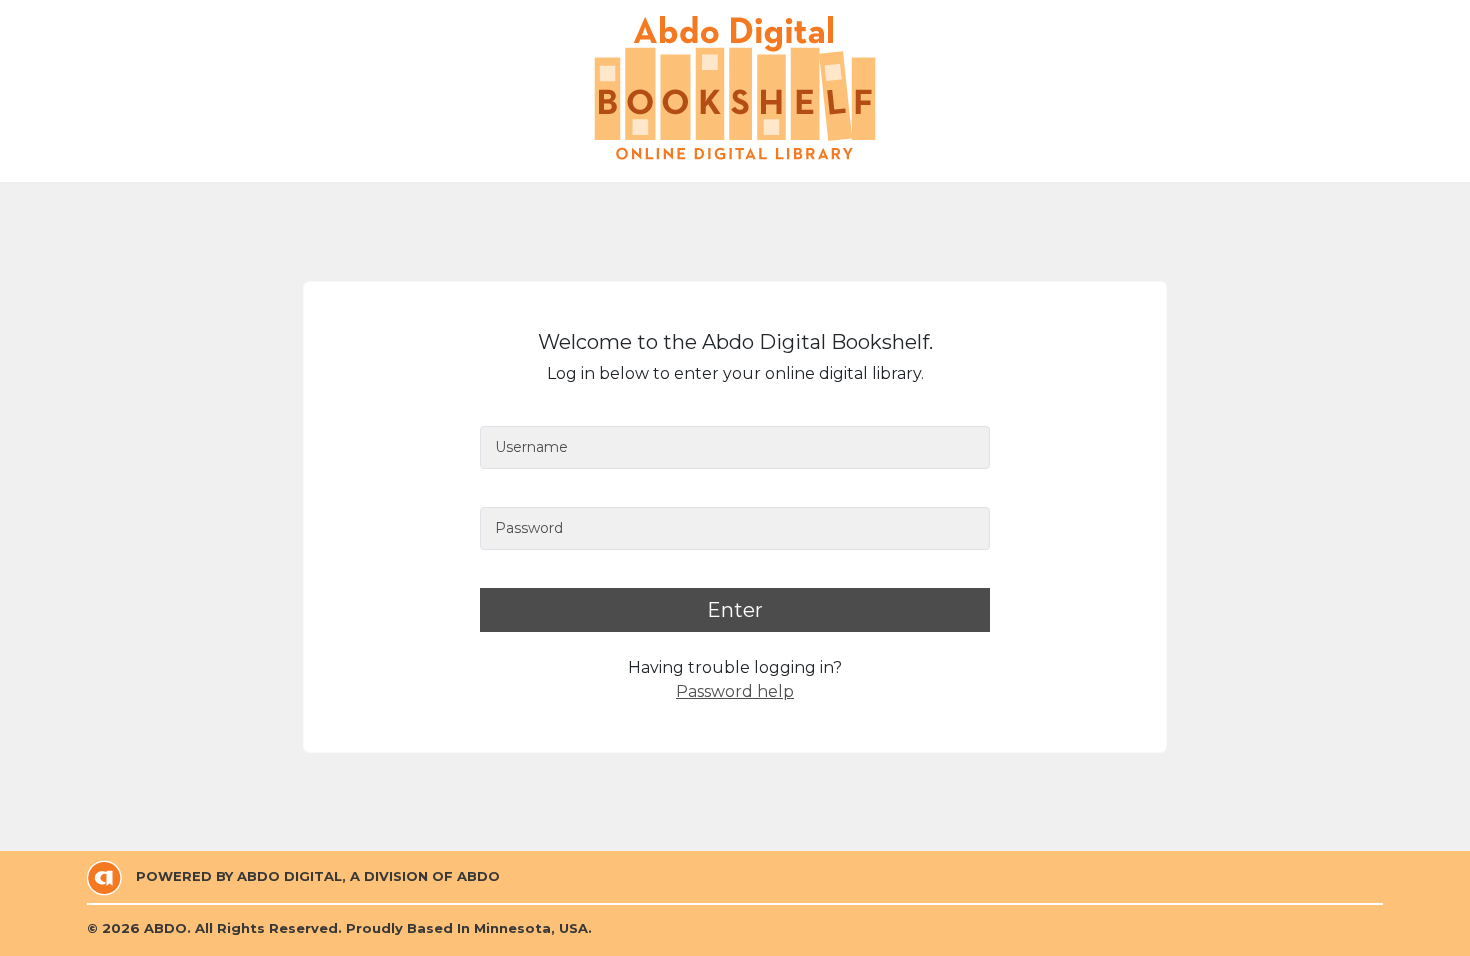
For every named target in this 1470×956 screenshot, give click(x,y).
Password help (735, 691)
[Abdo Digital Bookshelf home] (735, 88)
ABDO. (167, 928)
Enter (735, 610)
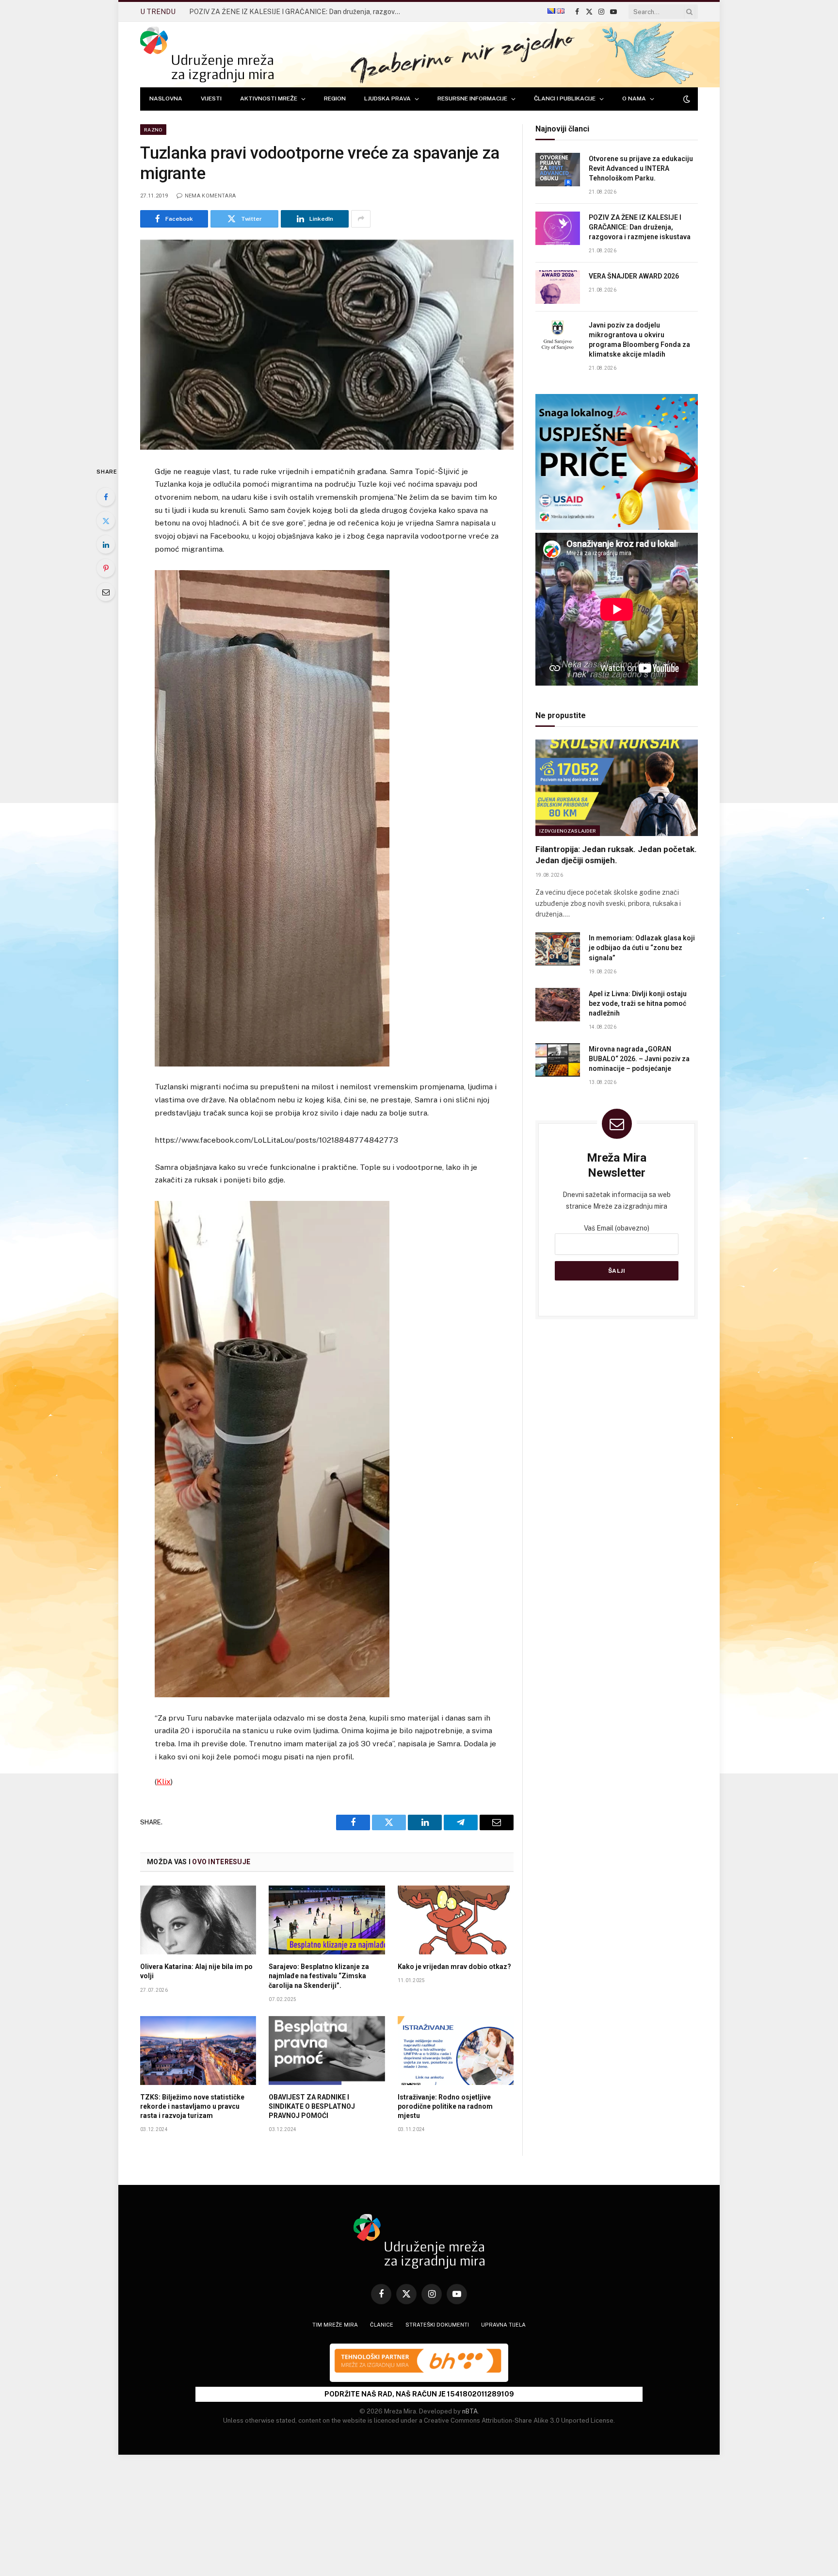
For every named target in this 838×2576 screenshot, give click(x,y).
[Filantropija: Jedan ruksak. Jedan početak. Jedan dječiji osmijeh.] (616, 787)
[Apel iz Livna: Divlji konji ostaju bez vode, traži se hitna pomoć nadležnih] (557, 1004)
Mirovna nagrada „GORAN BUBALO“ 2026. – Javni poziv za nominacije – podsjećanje (639, 1058)
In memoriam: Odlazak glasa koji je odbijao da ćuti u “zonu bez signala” (642, 947)
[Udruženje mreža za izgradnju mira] (207, 54)
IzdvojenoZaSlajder (567, 831)
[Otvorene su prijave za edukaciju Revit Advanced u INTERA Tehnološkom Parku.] (557, 169)
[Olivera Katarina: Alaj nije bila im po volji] (198, 1920)
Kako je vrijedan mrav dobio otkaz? (454, 1966)
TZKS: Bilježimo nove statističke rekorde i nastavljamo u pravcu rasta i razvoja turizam (192, 2106)
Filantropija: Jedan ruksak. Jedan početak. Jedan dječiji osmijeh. (616, 854)
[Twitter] (106, 520)
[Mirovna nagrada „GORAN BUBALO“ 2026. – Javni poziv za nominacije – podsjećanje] (557, 1060)
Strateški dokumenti (437, 2325)
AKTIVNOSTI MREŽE (268, 98)
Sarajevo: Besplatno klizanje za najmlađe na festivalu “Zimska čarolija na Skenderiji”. (319, 1976)
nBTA (470, 2411)
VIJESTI (211, 98)
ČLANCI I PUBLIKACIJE (565, 98)
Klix (164, 1781)
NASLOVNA (165, 98)
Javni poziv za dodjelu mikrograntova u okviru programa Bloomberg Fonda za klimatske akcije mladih (639, 339)
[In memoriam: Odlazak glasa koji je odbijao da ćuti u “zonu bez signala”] (557, 949)
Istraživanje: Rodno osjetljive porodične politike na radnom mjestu (445, 2106)
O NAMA (634, 98)
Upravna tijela (503, 2325)
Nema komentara (210, 196)
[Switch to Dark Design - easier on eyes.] (686, 99)
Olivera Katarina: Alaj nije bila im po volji (196, 1971)
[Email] (106, 592)
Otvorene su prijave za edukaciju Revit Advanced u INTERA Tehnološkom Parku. (641, 168)
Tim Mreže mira (335, 2325)
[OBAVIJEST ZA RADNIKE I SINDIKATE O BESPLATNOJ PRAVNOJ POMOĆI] (327, 2050)
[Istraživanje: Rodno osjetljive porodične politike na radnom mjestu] (456, 2050)
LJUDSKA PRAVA (387, 98)
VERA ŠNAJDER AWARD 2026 (236, 12)
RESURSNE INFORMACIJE (472, 98)
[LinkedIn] (106, 544)
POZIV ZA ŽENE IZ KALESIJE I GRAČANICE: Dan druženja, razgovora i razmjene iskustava (640, 227)
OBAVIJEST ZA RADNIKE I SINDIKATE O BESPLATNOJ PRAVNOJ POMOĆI (312, 2106)
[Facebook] (106, 497)
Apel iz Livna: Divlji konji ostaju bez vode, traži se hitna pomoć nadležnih (638, 1003)
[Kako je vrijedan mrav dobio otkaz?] (456, 1920)
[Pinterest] (106, 568)
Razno (153, 129)
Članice (381, 2325)
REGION (335, 98)
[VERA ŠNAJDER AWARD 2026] (557, 287)
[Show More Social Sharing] (361, 219)
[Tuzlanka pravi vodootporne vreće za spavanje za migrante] (327, 345)
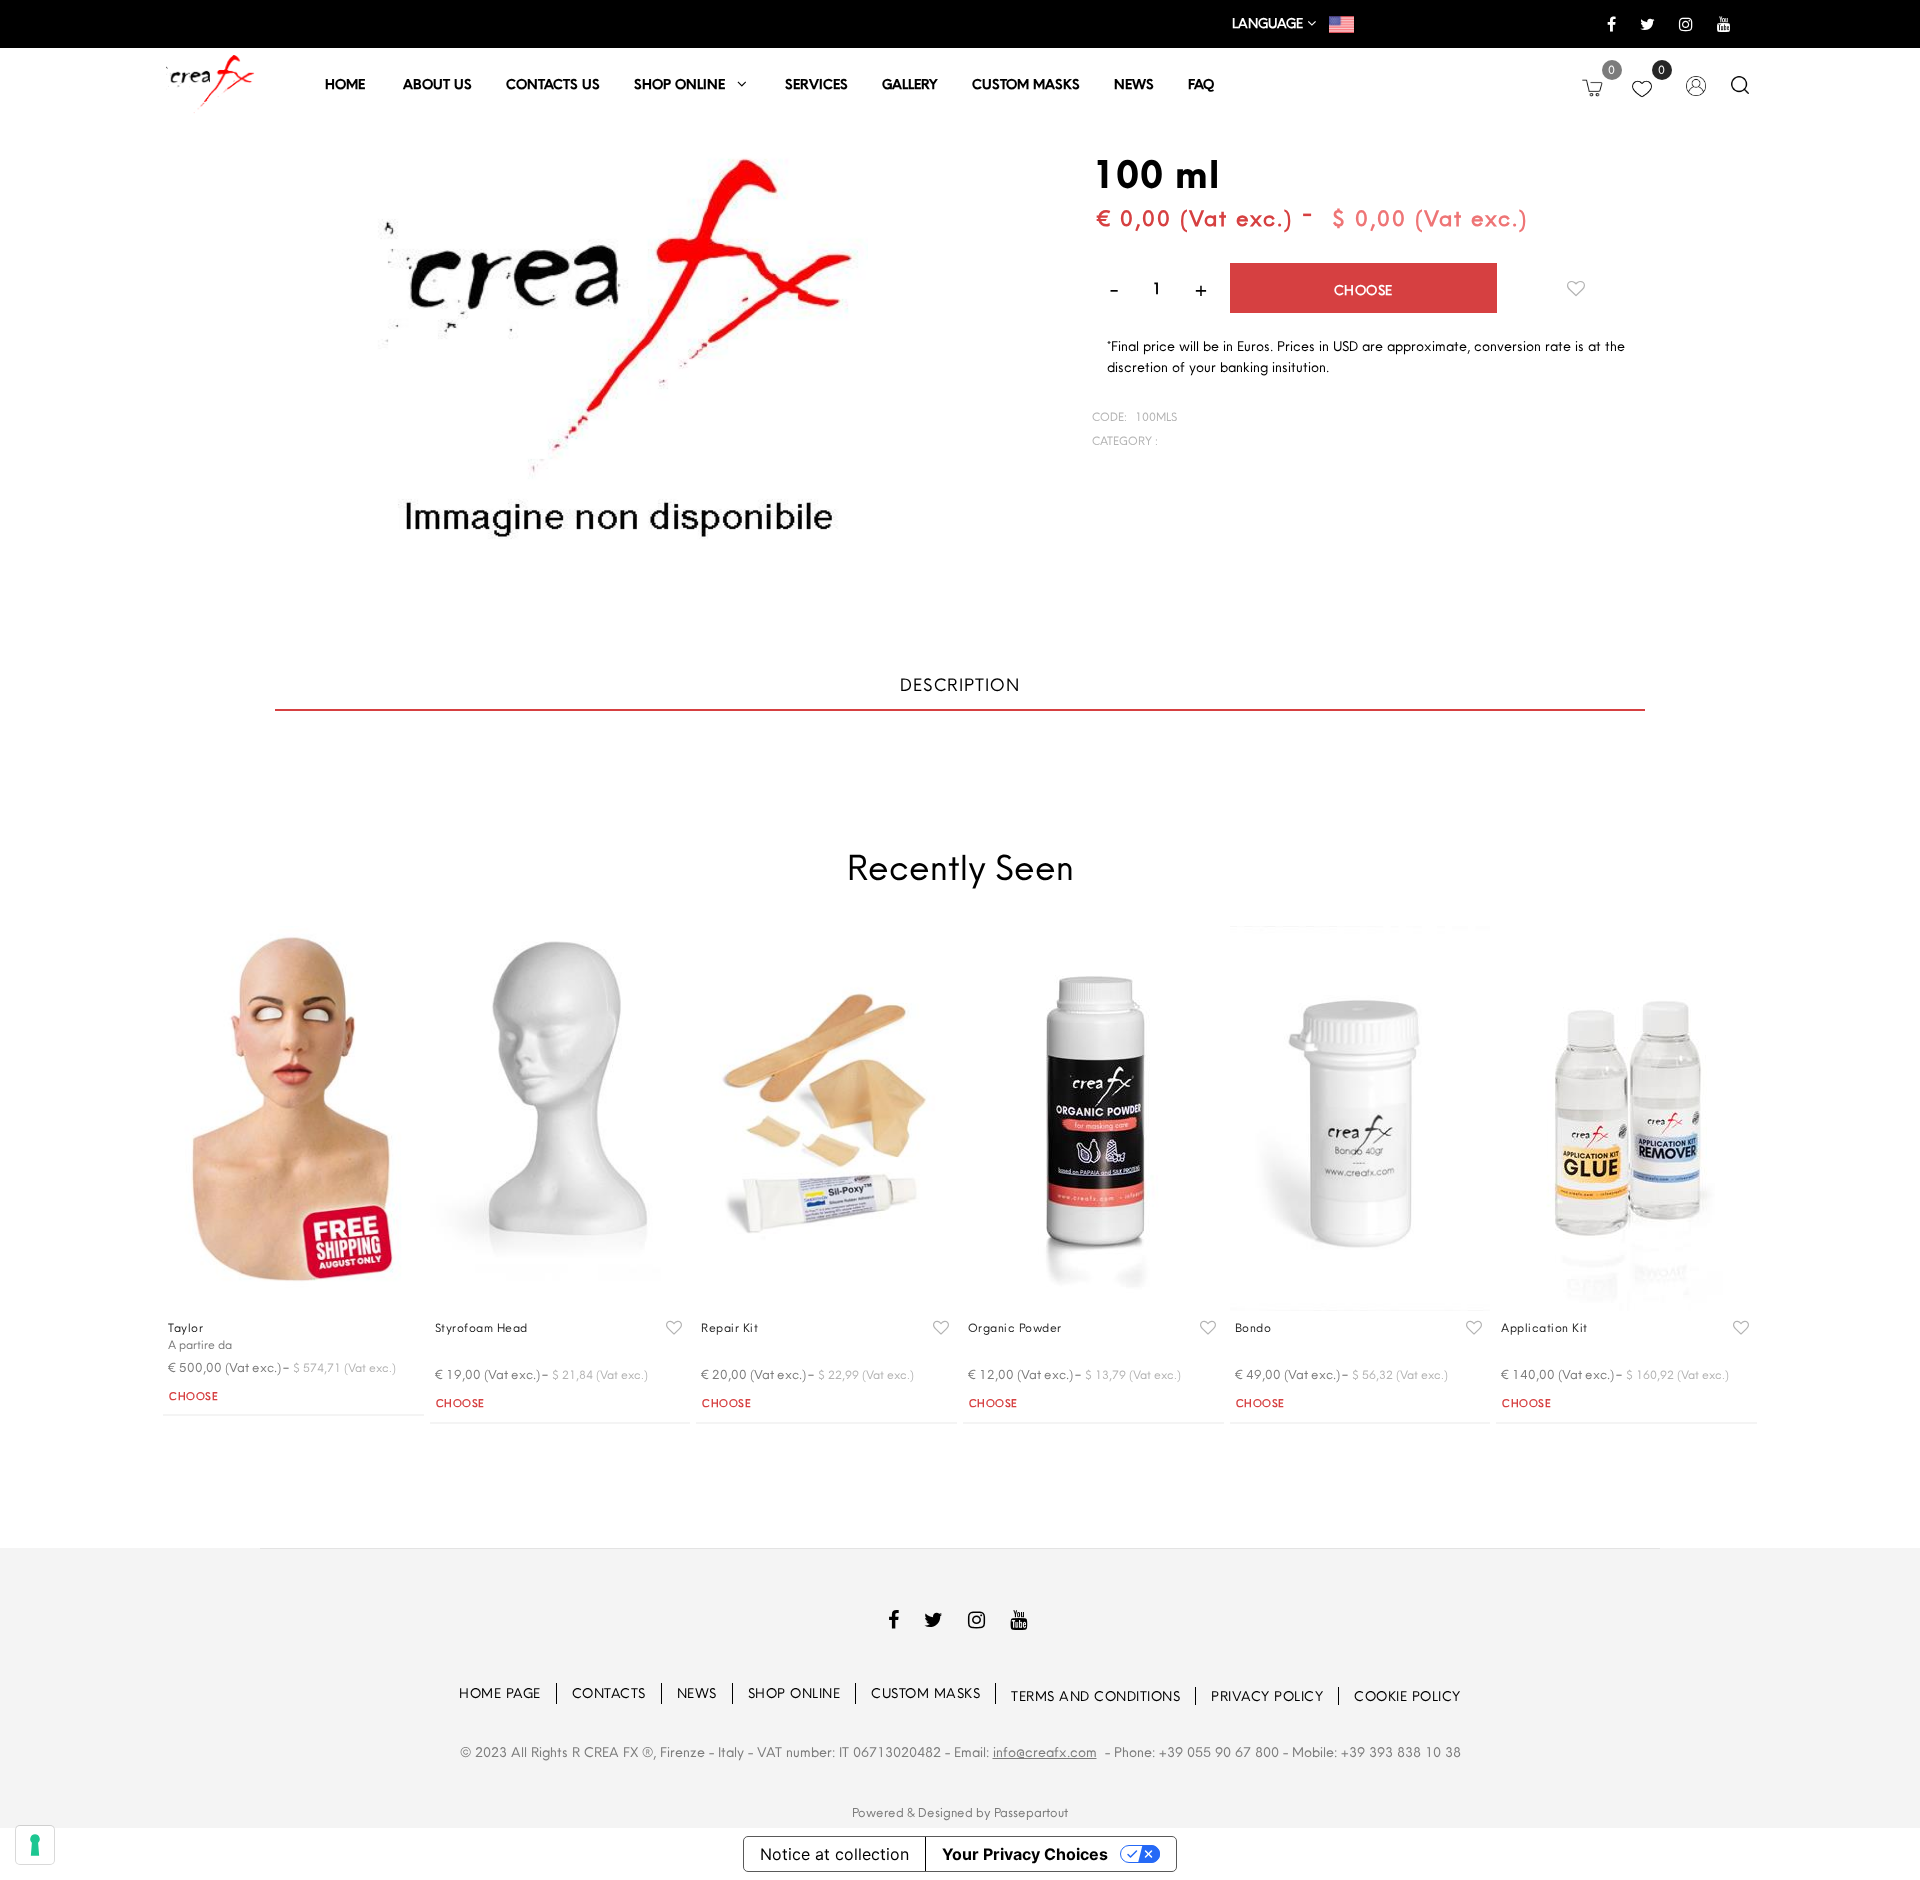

▸ **Exercise instructions**
Word for word and without pictures, please write out only the lines from the start of the entries through the line containing "VIJESTI (211, 98)", both included.

▸ **Your solution**
For every named target in this 1470×956 screenshot, give click(x,y).
Password help (735, 691)
[Abdo Digital Bookshelf home] (735, 88)
ABDO. (167, 928)
Enter (735, 610)
For every named target in this 838×2576 screenshot, give click(x,y).
[Filantropija: Jedan ruksak. Jedan početak. Jedan dječiji osmijeh.] (616, 787)
[Apel iz Livna: Divlji konji ostaju bez vode, traži se hitna pomoć nadležnih] (557, 1004)
Mirovna nagrada „GORAN BUBALO“ 2026. – Javni poziv za nominacije – podsjećanje (639, 1058)
In memoriam: Odlazak glasa koji je odbijao da ćuti u “zonu bez signala” (642, 947)
[Udruženje mreža za izgradnju mira] (207, 54)
IzdvojenoZaSlajder (567, 831)
[Otvorene su prijave za edukaciju Revit Advanced u INTERA Tehnološkom Parku.] (557, 169)
[Olivera Katarina: Alaj nije bila im po volji] (198, 1920)
Kako je vrijedan mrav dobio otkaz? (454, 1966)
TZKS: Bilježimo nove statističke rekorde i nastavljamo u pravcu rasta i razvoja turizam (192, 2106)
Filantropija: Jedan ruksak. Jedan početak. Jedan dječiji osmijeh. (616, 854)
[Twitter] (106, 520)
[Mirovna nagrada „GORAN BUBALO“ 2026. – Javni poziv za nominacije – podsjećanje] (557, 1060)
Strateški dokumenti (437, 2325)
AKTIVNOSTI MREŽE (268, 98)
Sarajevo: Besplatno klizanje za najmlađe na festivalu “Zimska čarolija na Skenderiji”. (319, 1976)
nBTA (470, 2411)
VIJESTI (211, 98)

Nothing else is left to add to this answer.